• _PROBLEM TO WORK ON_
Look below for the line that contains "1000x595 pixels.", then copy it and each following line to the end of the records, minus any pictures.

(DATASET EXTRACT begins)

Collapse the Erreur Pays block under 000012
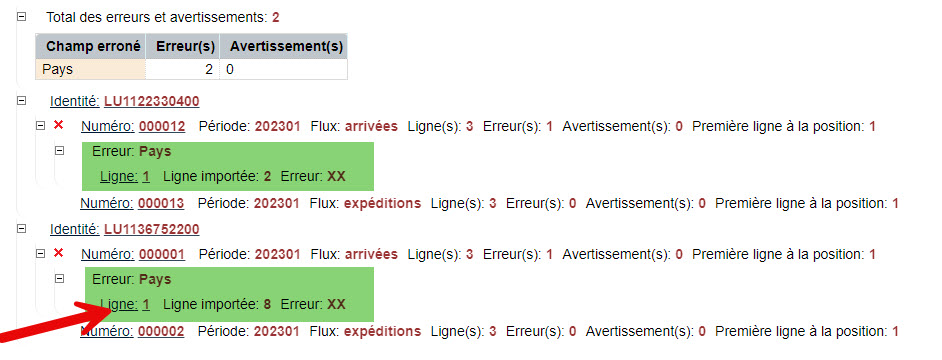 [x=59, y=151]
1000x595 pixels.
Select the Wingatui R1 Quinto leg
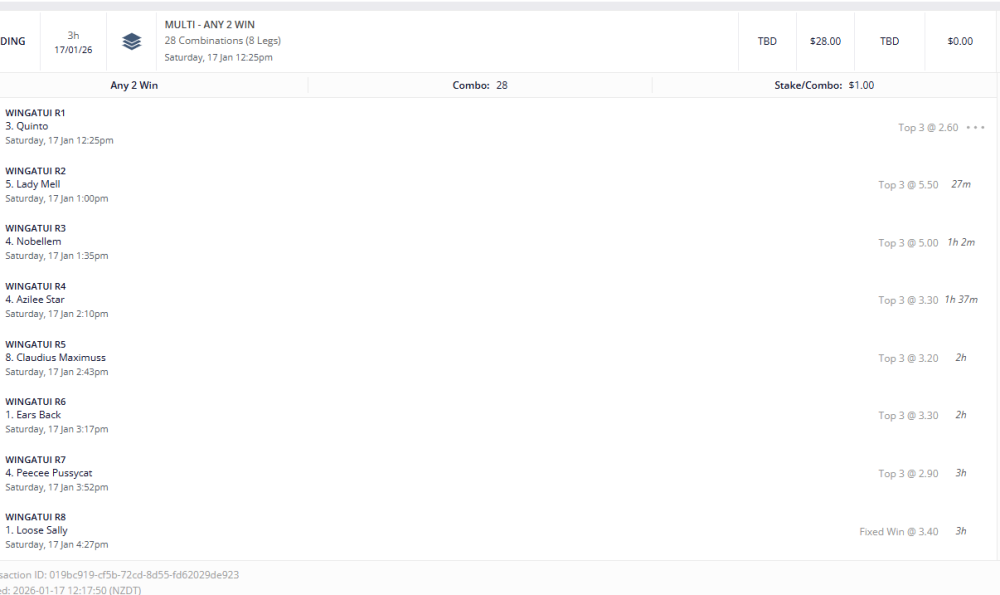(32, 127)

(DATASET EXTRACT ends)

• _EXERCISE OUTPUT_
1000x595 pixels.
Select the Wingatui R1 Quinto leg
(32, 127)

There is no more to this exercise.